[Stored dataset items]
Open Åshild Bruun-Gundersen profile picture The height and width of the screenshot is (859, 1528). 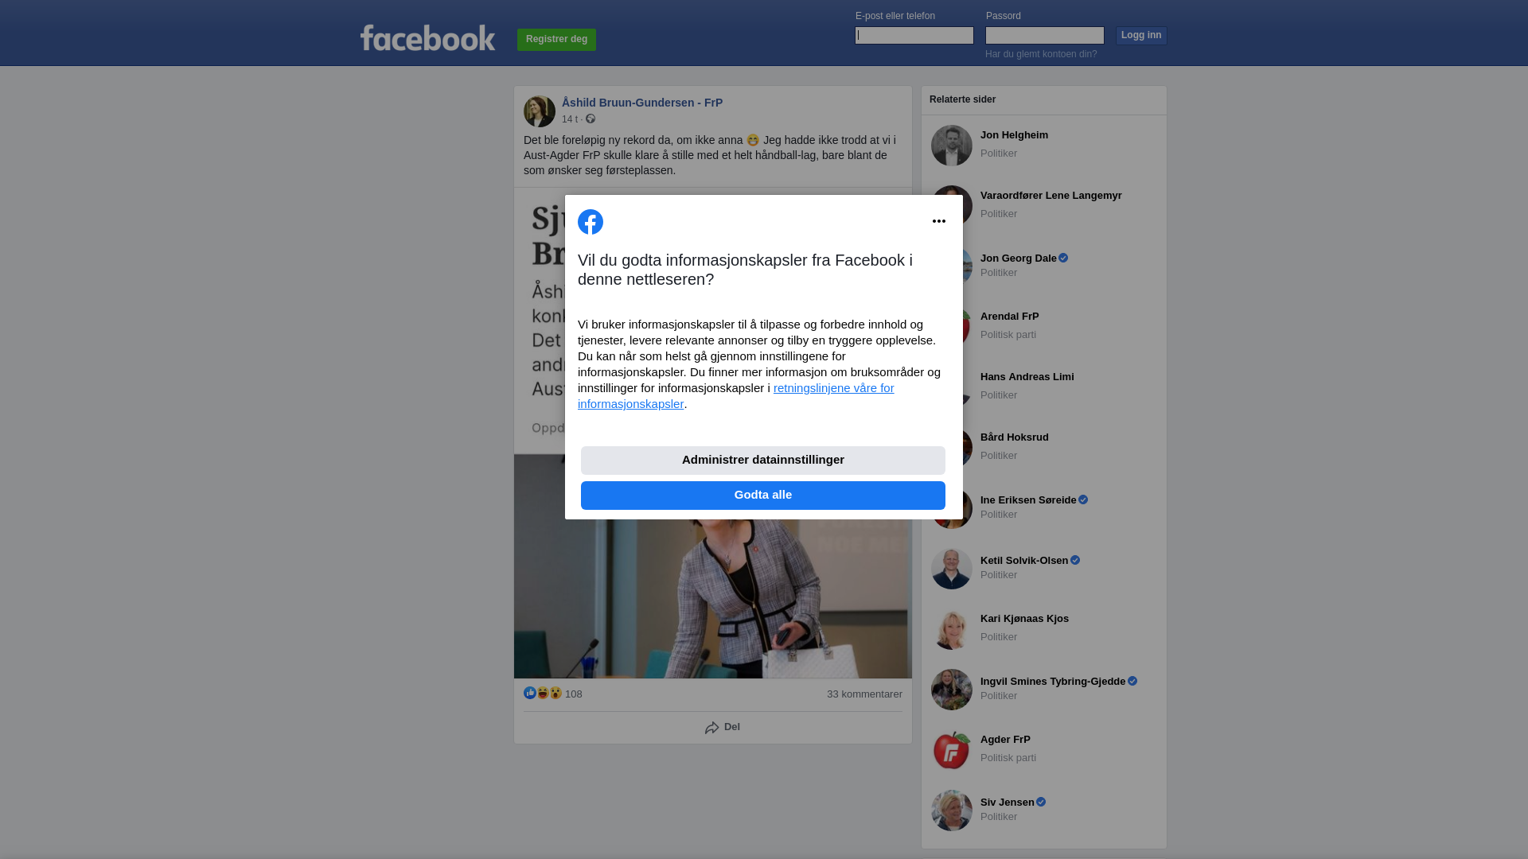tap(540, 111)
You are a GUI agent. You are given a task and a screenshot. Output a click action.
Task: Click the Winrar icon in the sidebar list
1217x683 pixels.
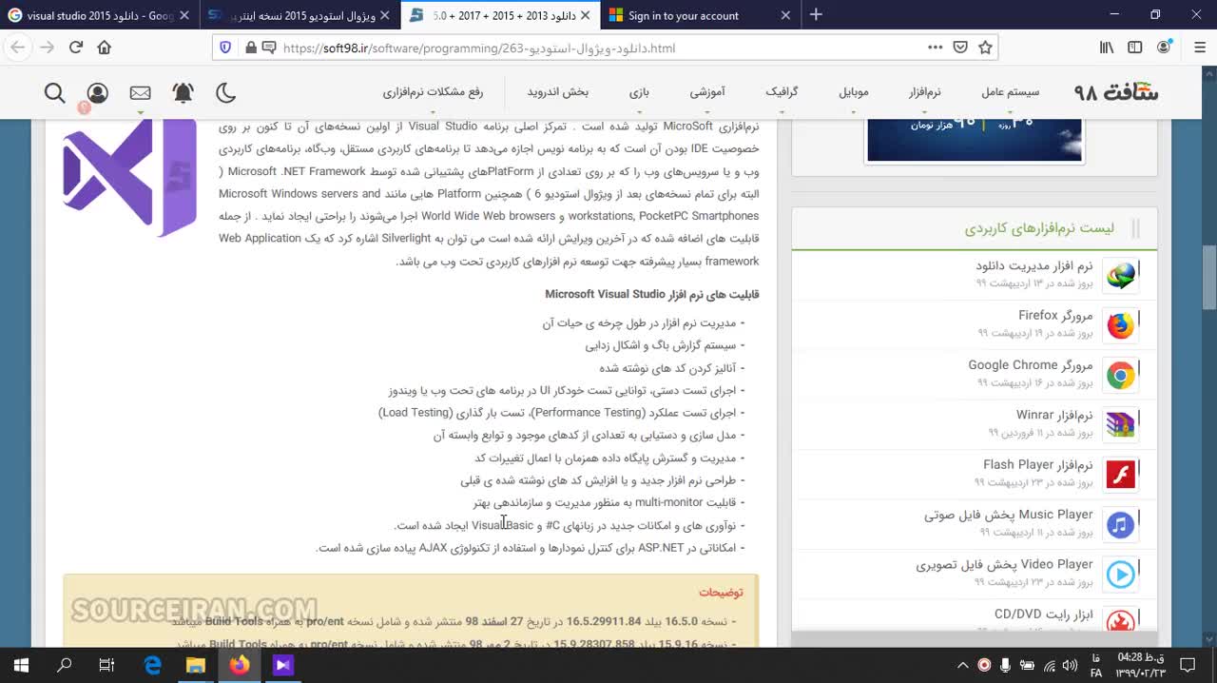[x=1120, y=424]
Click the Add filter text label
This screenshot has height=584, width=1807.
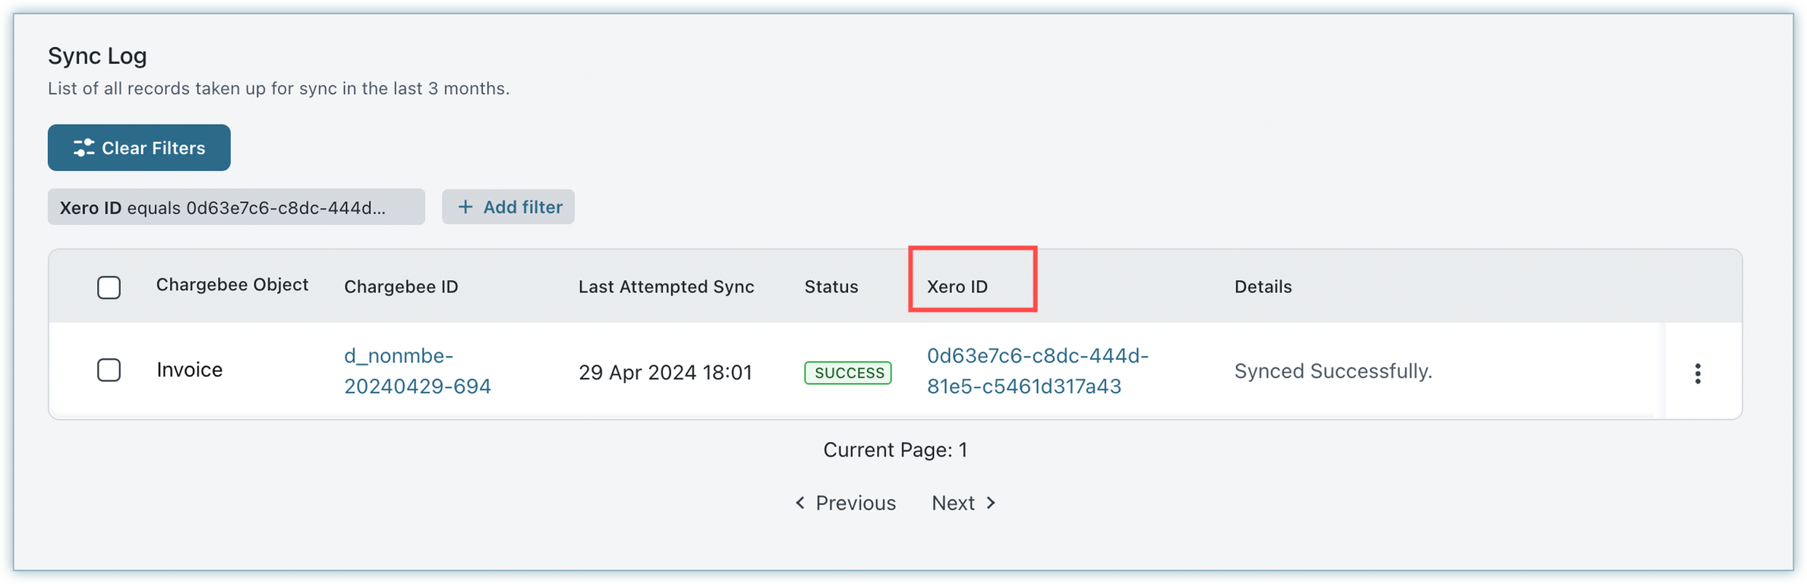point(522,207)
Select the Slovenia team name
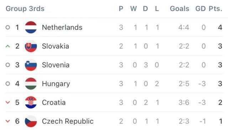 (x=56, y=65)
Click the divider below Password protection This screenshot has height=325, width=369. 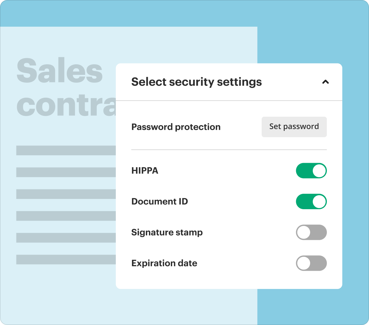coord(229,149)
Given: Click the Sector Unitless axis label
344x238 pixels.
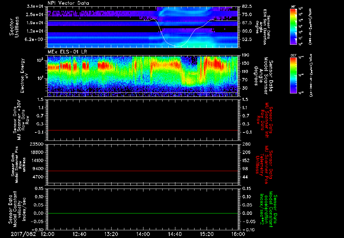Looking at the screenshot, I should (14, 27).
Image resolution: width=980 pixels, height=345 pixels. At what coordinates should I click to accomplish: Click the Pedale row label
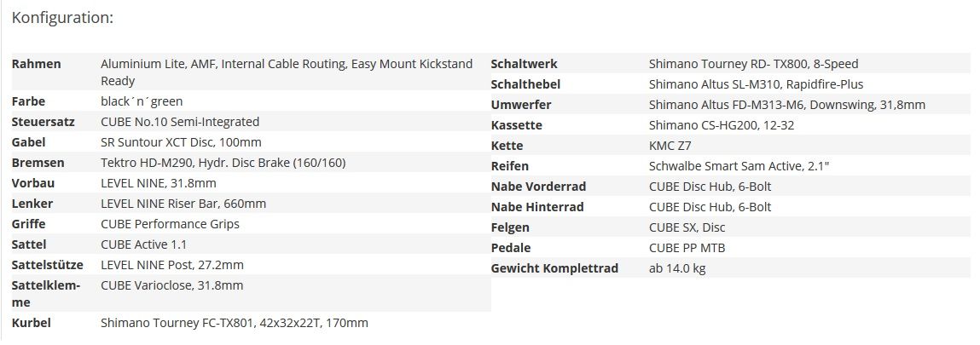coord(511,248)
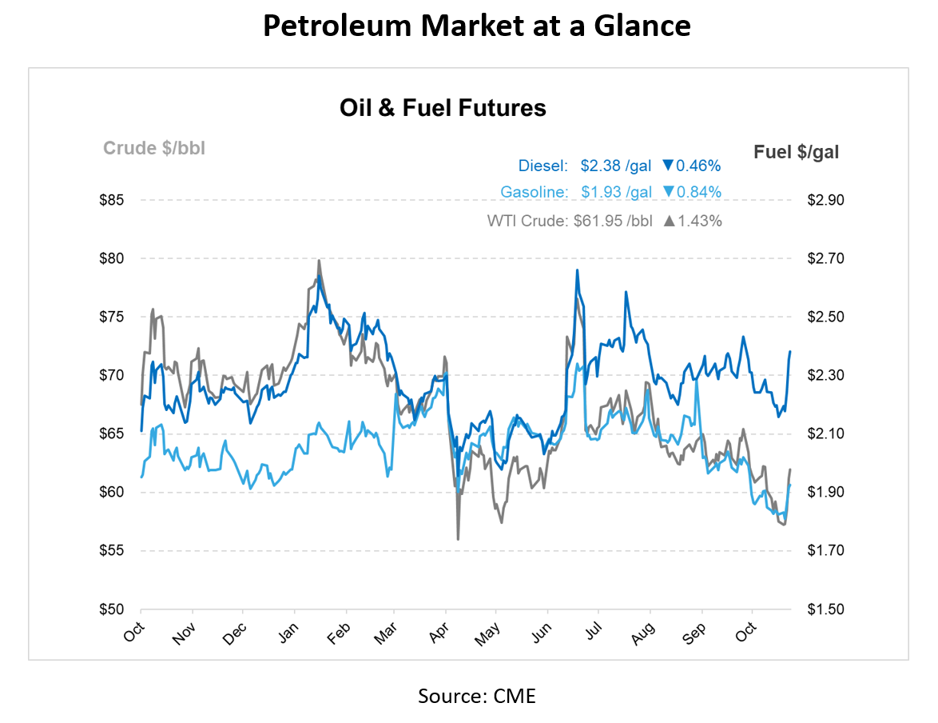
Task: Click the $85 left axis label
Action: tap(112, 200)
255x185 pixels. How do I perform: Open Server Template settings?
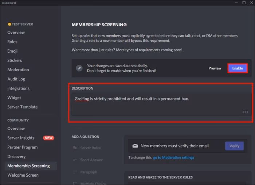pos(22,107)
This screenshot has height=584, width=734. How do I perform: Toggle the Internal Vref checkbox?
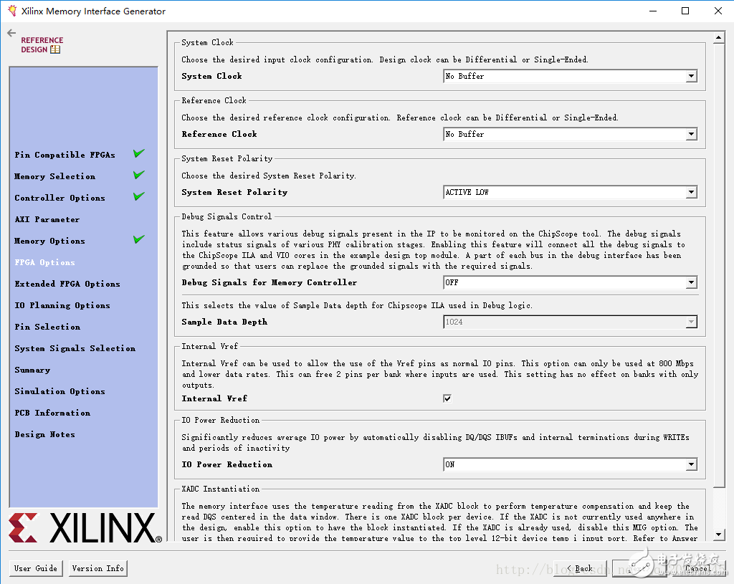coord(447,398)
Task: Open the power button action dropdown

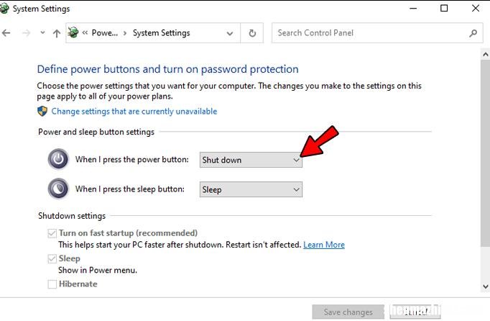Action: coord(251,160)
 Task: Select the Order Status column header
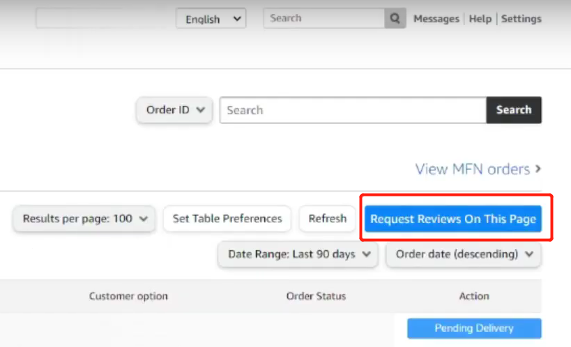pyautogui.click(x=316, y=296)
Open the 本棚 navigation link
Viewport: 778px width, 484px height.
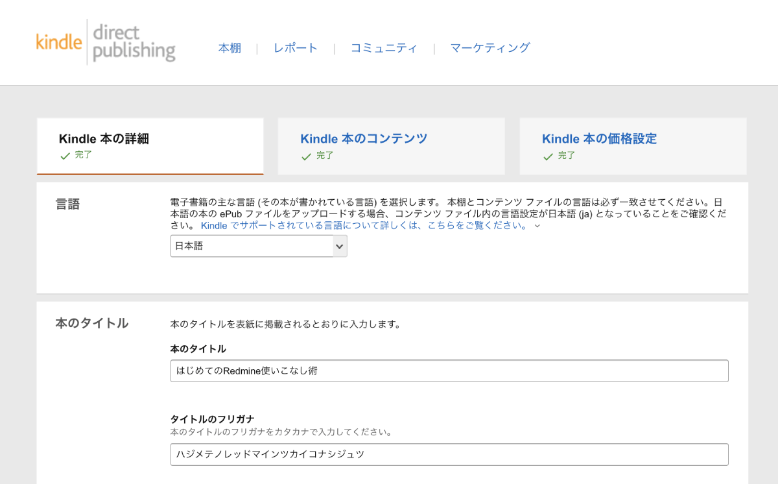coord(230,48)
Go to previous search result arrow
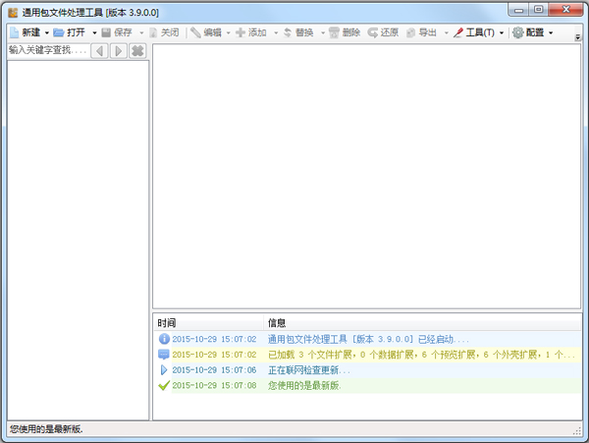This screenshot has width=589, height=443. (99, 50)
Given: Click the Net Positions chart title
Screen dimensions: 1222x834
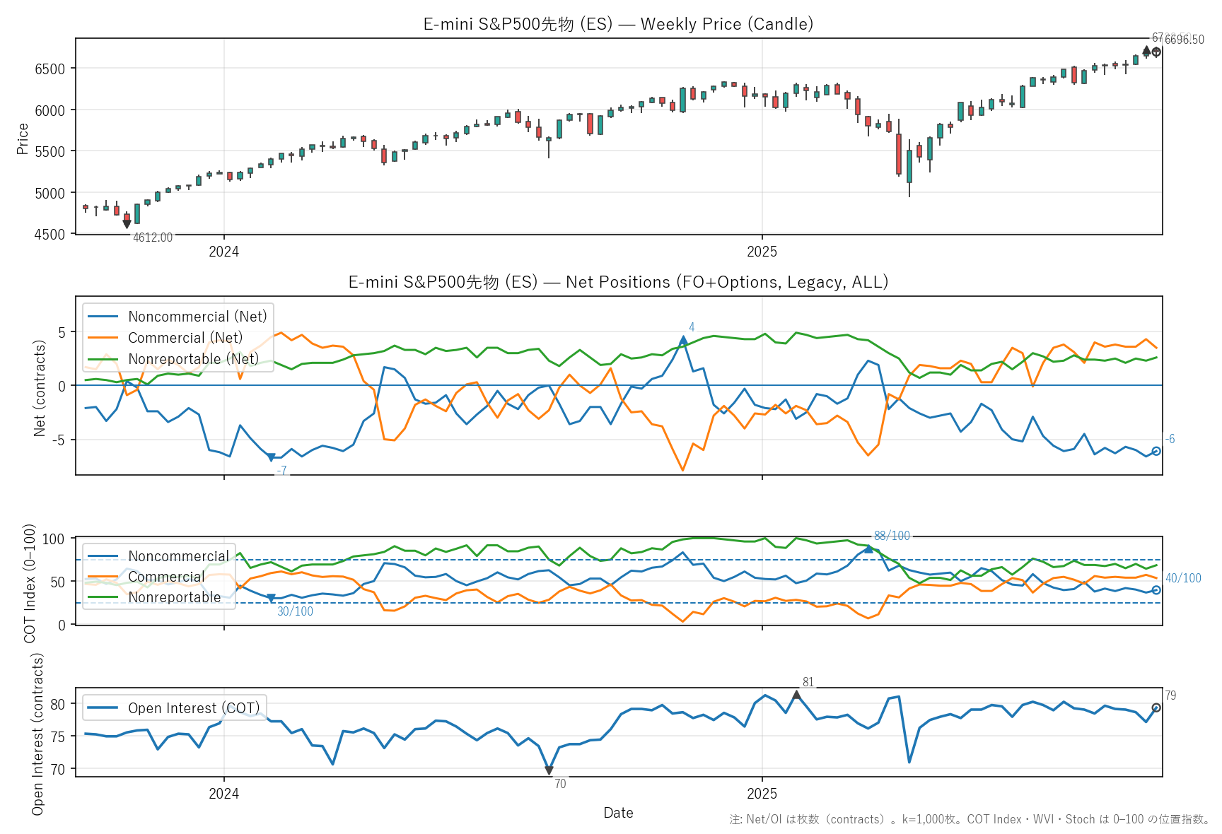Looking at the screenshot, I should 618,282.
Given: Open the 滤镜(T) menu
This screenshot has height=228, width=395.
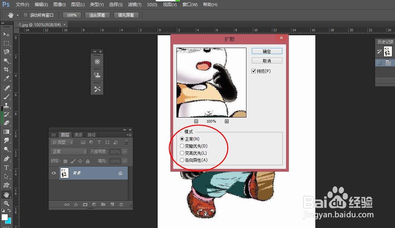Looking at the screenshot, I should click(134, 4).
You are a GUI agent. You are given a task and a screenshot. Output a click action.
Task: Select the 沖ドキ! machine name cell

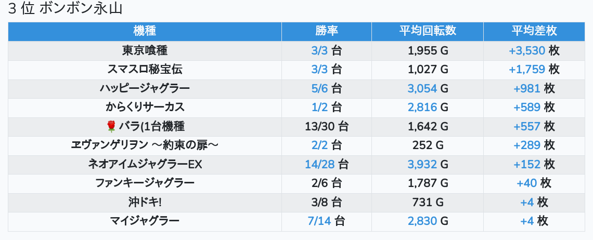[145, 202]
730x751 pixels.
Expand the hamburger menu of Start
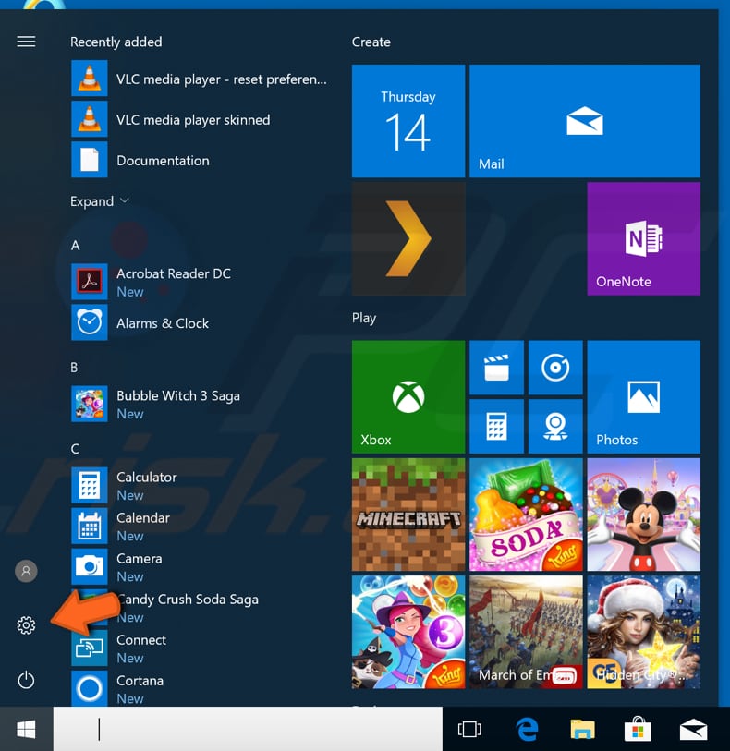point(26,42)
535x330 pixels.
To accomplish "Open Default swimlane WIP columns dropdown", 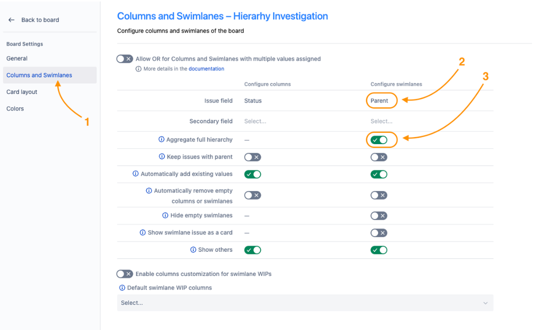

| EXERCISE OBJECTIVE |
What do the lines above say from the line containing "Image resolution: width=980" through the last line? Quote them exactly, both ends included, and leave out the pictures.

| PROBLEM SOLUTION |
Image resolution: width=980 pixels, height=345 pixels. At what coordinates should I click to accomplish: Click the Pedale row label
coord(511,248)
Task: Click the $85 left axis label
Action: tap(112, 200)
255x185 pixels. How do I perform: Open Server Template settings?
pos(22,107)
This screenshot has height=584, width=734. How do I perform: Toggle the Internal Vref checkbox?
coord(447,398)
Task: Open the power button action dropdown

Action: coord(251,160)
 Task: Select the Order Status column header
pyautogui.click(x=316, y=296)
Open the 本棚 navigation link
Viewport: 778px width, 484px height.
coord(230,48)
Go to previous search result arrow
This screenshot has width=589, height=443. (99, 50)
Given: Click the Net Positions chart title
Screen dimensions: 1222x834
Looking at the screenshot, I should 618,282.
Given: Open the 滤镜(T) menu
This screenshot has height=228, width=395.
Looking at the screenshot, I should click(134, 4).
You are a GUI agent. You are given a task and a screenshot. Output a click action.
Task: Select the 沖ドキ! machine name cell

[145, 202]
730x751 pixels.
Expand the hamburger menu of Start
point(26,42)
535x330 pixels.
To accomplish "Open Default swimlane WIP columns dropdown", 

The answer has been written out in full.